MARC T. TREADWELL, District Judge.
Plaintiff Darryl Scott Stinski filed this lawsuit on November 24, 2014 (Doc. 1). The Court dismissed his complaint on December 10, 2014, pursuant to 28 U.S.C. § 1915A, and judgment was entered on December 11, 2014. (Docs. 5; 6). On December 18, 2014, the Plaintiff moved for reconsideration, to file an amended complaint, and for appointment of counsel. (Docs. 7; 8; 10). The Plaintiff was permitted to amend his complaint, but the motion for reconsideration was stayed pending his filing an amended complaint. (Doc. 11). The Plaintiff filed an amended complaint on January 28, 2015. (Doc. 12). The Magistrate Judge has now recommended allowing some of the Plaintiff's claims to go forward, dismissing some of the Plaintiff's claims, and denying as moot his motion for reconsideration. (Doc. 13). The Plaintiff has objected to the Recommendation. (Doc. 16). The December 11 judgment has never been vacated.
Pursuant to 28 U.S.C. § 636(b)(1), the Court has reviewed the Plaintiff's objection and has made a de novo determination of the portions of the Recommendation to which the Plaintiff objects. Specifically, the Plaintiff objects to the Magistrate Judge's recommendation to dismiss the Plaintiff's religious freedom claims against Defendants Eutsey, Harrell, and Baucomb; his religious freedom claim regarding being forcibly shaven and having his hair forcibly cut; his due process claim; and his retaliation claim.
"Post-judgment, the plaintiff may seek leave to amend if he is granted relief under [Federal Civil Procedure] Rule 59(e) or Rule 60(b)(6). . . . `[W]here a more carefully drafted complaint might state a claim, a plaintiff must be given at least one chance to amend the complaint before the district court dismisses the action with prejudice.'" Lee v. Alachua Cty., Fla., 461 F. App'x 859, 860 (11th Cir. 2012) (quoting Bank v. Pitt, 928 F.2d 1108, 1112 (11th Cir. 1991)). The Court construes the Plaintiff's motion for reconsideration as a motion for relief from judgment under Rule 60(b). Cf. Bonadonna v. Unknown Defendant, 181 F. App'x 819, 823 (11th Cir. 2006) ("Because we liberally construe pro se pleadings . . . we will review [the plaintiff's] petition for a writ of error coram nobis as a motion for reconsideration pursuant to Rule 60 of the Federal Rules of Civil Procedure."). Accordingly,
In his objection, the Plaintiff has asserted additional facts to address some of the deficiencies in his amended complaint described in the Recommendation. Therefore, the Court will construe the objection as a motion to amend the complaint. See Nwsome v. Chatham Cty. Det. Ctr., 256 F. App'x 342, 344 (11th Cir. 2007) ("Although the form of those additional allegations were objections to the recommendation of dismissal, the collective substance of them was an attempt to amend the complaint. Because courts must construe pro se pleadings liberally, the district court should . . . consider[ the plaintiff's] additional allegations in the objection as a motion to amend his complaint and grant[ ] it."). Accordingly, this motion is
The Magistrate Judge has construed the "Plaintiff's claims that the Defendants interfered with the exercise of his Wiccan beliefs as claims for violations of Plaintiff's First Amendment right to religious freedom and Section 3 of the Religious Land Use and Institutionalized Persons Act (`RLUIPA')." (Doc. 13 at 4). The Plaintiff has two main religious freedom claims. The first concerns the denial of religious items and observances. (Doc. 13 at 6). The Recommendation finds that the Plaintiff has asserted claims that "warrant further factual development" against Defendants Chatman and Miller only; the claims against the other defendants should be dismissed because the Plaintiff has not specifically alleged that any other Defendant denied him religious items and observances. (Doc. 13 at 6).

**Data excerpts:**
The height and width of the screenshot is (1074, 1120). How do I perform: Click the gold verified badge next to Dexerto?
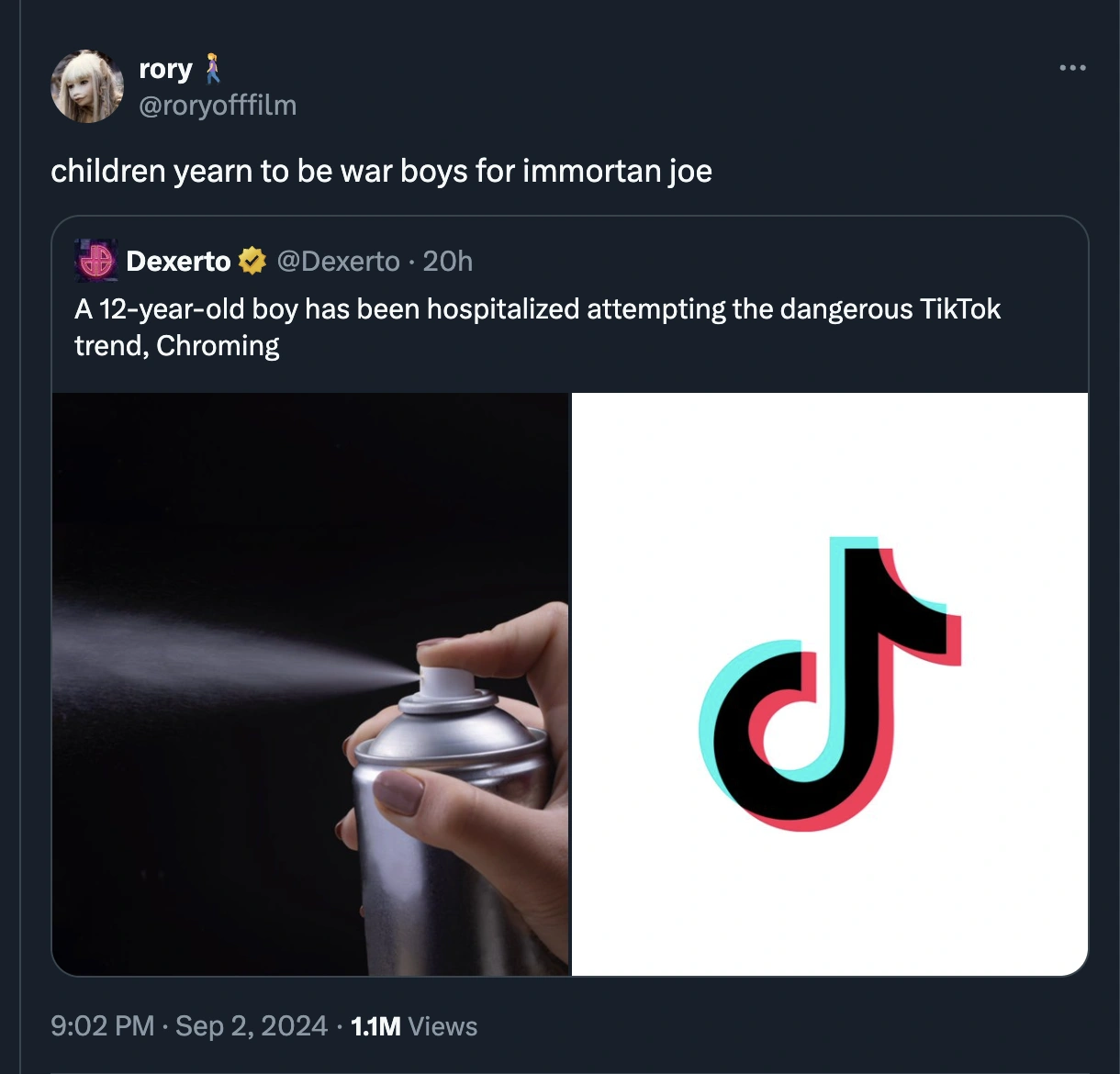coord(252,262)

---

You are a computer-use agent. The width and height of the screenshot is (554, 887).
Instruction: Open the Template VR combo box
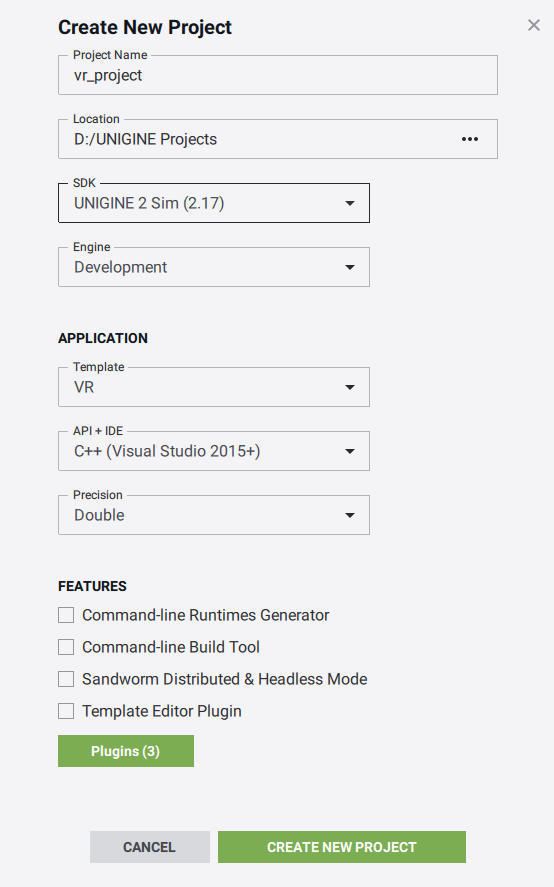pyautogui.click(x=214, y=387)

---

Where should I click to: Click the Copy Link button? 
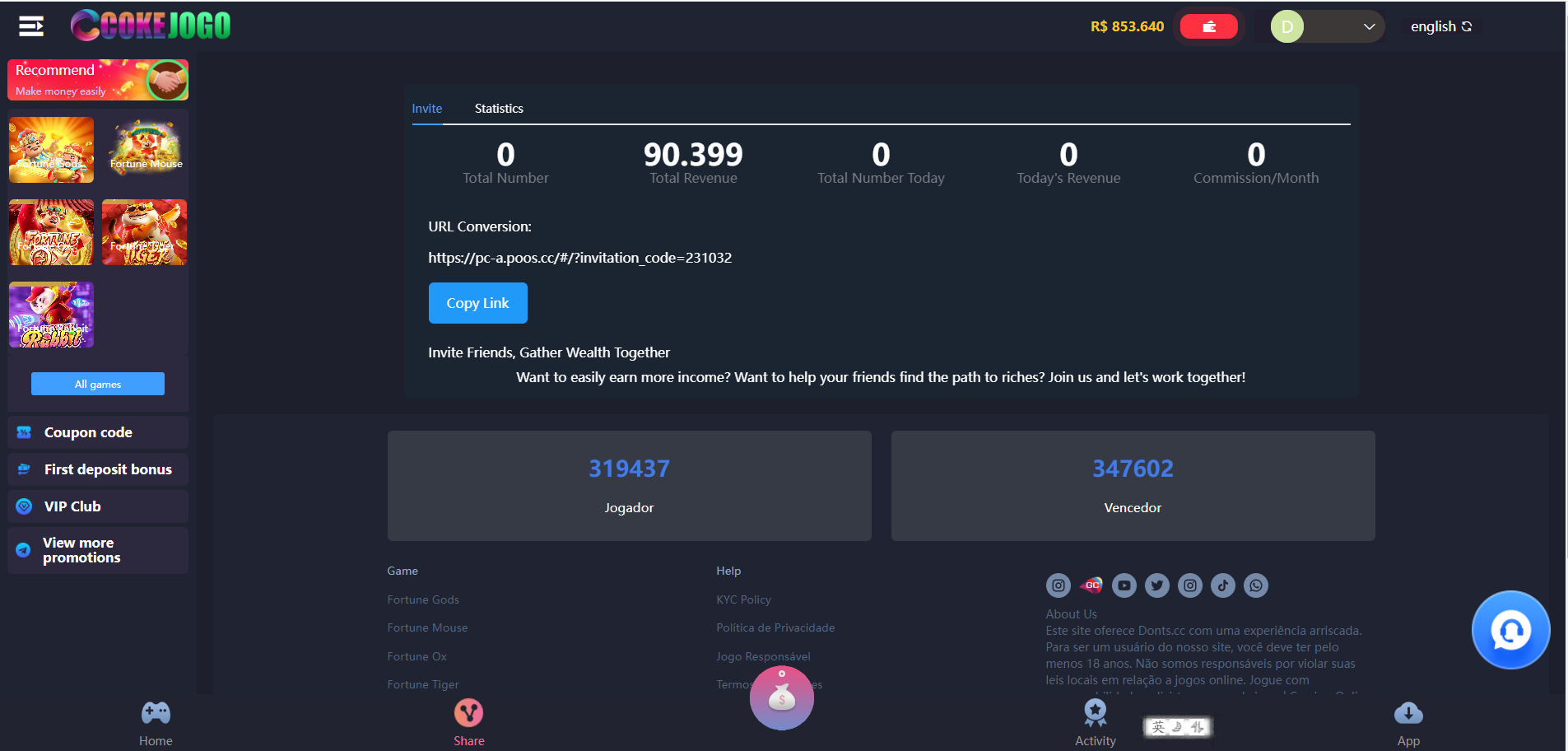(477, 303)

**Objectives:**
1 - Answer these questions about the court order:
(a) On what date did the Plaintiff file his amended complaint?
(b) As a motion under which rule does the Court construe the Plaintiff's motion for reconsideration?
(c) Against which Defendants does the Recommendation find that the religious items and observances claims warrant further factual development?
2 - Does each statement agree with the court order? Answer yes or no for each, quoting the words of the order that decide it.
(a) The Plaintiff filed this lawsuit in December 2014.
(b) The December 11 judgment has been vacated.
(c) The Court treats the Plaintiff's objection as a motion to amend the complaint.

**Exercise answers:**
1 -
(a) January 28, 2015
(b) Rule 60(b)
(c) Chatman and Miller

2 -
(a) No: "filed this lawsuit on November 24, 2014"
(b) No: "The December 11 judgment has never been vacated."
(c) Yes: "the Court will construe the objection as a motion to amend the complaint"